WRITTEN TASK ▸ Duplicate the part of the listing that opens with the line containing "How do I perform: Expand" and closes with the line containing "tap(500, 612)", both ends included.

Records held in a dataset
━━━━━━━━━━━━━━━━

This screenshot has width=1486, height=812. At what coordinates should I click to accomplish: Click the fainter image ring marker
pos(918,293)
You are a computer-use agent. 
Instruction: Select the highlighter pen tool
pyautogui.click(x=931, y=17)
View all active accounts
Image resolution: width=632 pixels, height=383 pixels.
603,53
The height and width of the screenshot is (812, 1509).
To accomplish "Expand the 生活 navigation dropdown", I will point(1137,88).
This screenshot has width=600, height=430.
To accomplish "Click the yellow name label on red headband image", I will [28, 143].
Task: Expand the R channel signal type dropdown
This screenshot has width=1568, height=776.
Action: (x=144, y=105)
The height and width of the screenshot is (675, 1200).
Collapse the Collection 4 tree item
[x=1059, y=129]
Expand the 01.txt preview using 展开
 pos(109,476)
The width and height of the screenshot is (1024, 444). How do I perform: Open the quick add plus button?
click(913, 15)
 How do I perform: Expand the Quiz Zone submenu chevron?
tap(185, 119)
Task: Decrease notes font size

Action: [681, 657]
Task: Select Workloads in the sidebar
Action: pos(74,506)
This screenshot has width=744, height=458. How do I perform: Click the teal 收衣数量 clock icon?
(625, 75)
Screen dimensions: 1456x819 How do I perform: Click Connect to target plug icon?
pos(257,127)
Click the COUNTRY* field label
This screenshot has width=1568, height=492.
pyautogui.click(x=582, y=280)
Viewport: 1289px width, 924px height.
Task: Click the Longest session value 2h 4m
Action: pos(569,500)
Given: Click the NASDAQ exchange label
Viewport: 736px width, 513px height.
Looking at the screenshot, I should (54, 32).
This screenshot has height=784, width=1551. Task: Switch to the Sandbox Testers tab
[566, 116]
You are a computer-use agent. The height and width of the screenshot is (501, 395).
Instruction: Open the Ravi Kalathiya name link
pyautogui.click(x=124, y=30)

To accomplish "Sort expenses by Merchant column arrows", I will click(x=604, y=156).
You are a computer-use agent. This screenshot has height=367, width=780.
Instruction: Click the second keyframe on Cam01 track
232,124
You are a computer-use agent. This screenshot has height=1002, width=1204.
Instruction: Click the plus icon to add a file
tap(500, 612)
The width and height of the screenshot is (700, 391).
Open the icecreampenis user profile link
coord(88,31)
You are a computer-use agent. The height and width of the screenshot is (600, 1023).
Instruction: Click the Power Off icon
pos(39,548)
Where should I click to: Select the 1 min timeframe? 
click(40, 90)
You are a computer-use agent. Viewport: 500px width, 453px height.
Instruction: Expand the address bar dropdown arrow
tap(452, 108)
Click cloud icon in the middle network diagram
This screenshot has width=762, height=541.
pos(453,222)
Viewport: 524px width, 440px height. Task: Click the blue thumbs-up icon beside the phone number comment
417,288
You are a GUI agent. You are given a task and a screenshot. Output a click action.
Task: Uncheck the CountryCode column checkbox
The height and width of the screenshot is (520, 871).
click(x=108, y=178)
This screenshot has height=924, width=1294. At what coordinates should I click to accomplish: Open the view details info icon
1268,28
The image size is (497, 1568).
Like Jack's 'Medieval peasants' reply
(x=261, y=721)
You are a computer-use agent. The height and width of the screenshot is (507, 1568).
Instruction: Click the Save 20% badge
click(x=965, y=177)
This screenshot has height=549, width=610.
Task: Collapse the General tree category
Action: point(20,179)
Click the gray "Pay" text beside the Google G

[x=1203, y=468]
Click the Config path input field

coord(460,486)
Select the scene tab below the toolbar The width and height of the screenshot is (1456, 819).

━━━━━━━━━━━━━━━━

WRITTEN REPLY ▸
 How do I perform: Expand the Quiz Zone submenu chevron?
tap(185, 119)
Task: Decrease notes font size

Action: [681, 657]
Task: Select Workloads in the sidebar
Action: pos(74,506)
This screenshot has width=744, height=458. How do I perform: Click the teal 收衣数量 clock icon?
(625, 75)
Screen dimensions: 1456x819 How do I perform: Click Connect to target plug icon?
pos(257,127)
Click the COUNTRY* field label
This screenshot has width=1568, height=492.
pyautogui.click(x=582, y=280)
Viewport: 1289px width, 924px height.
Task: Click the Longest session value 2h 4m
Action: pos(569,500)
Given: Click the NASDAQ exchange label
Viewport: 736px width, 513px height.
Looking at the screenshot, I should (54, 32).
This screenshot has height=784, width=1551. Task: Switch to the Sandbox Testers tab
[566, 116]
You are a computer-use agent. The height and width of the screenshot is (501, 395).
Instruction: Open the Ravi Kalathiya name link
pyautogui.click(x=124, y=30)

To accomplish "Sort expenses by Merchant column arrows", I will click(x=604, y=156).
You are a computer-use agent. This screenshot has height=367, width=780.
Instruction: Click the second keyframe on Cam01 track
232,124
You are a computer-use agent. This screenshot has height=1002, width=1204.
Instruction: Click the plus icon to add a file
tap(500, 612)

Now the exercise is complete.